What to work on: Write out each line from the data below that includes the word "will".

--- Data extracts Enclosed Below ---

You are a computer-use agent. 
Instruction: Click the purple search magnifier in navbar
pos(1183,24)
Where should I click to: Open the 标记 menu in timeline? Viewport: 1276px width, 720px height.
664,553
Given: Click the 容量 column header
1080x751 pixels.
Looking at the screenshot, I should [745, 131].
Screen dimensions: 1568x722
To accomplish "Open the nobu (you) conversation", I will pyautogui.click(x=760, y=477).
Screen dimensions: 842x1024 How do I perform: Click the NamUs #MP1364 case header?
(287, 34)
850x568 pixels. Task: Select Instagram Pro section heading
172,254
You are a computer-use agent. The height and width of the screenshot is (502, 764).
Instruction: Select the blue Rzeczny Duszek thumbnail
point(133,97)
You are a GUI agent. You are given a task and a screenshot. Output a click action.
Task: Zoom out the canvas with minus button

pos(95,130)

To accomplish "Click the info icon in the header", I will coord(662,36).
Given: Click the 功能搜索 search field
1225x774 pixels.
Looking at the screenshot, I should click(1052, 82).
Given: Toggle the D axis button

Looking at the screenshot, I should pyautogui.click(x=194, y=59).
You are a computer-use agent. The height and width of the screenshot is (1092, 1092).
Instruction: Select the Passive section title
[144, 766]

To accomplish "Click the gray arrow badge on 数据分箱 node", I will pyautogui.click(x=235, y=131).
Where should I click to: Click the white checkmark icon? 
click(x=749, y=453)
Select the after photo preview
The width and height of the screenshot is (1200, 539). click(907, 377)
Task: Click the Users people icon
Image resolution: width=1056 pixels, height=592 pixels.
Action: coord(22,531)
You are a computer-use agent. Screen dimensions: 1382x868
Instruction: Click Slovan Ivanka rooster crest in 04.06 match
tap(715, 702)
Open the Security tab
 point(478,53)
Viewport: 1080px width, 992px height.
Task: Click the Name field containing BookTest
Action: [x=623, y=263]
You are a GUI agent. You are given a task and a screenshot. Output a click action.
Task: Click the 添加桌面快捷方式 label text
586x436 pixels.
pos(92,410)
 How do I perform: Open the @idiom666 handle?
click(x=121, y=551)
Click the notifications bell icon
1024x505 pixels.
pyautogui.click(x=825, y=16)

--- End of Enclosed Data extracts ---

Result:
To accomplish "Open the nobu (you) conversation", I will pyautogui.click(x=760, y=477).
To accomplish "Click the info icon in the header", I will coord(662,36).
To accomplish "Click the gray arrow badge on 数据分箱 node", I will pyautogui.click(x=235, y=131).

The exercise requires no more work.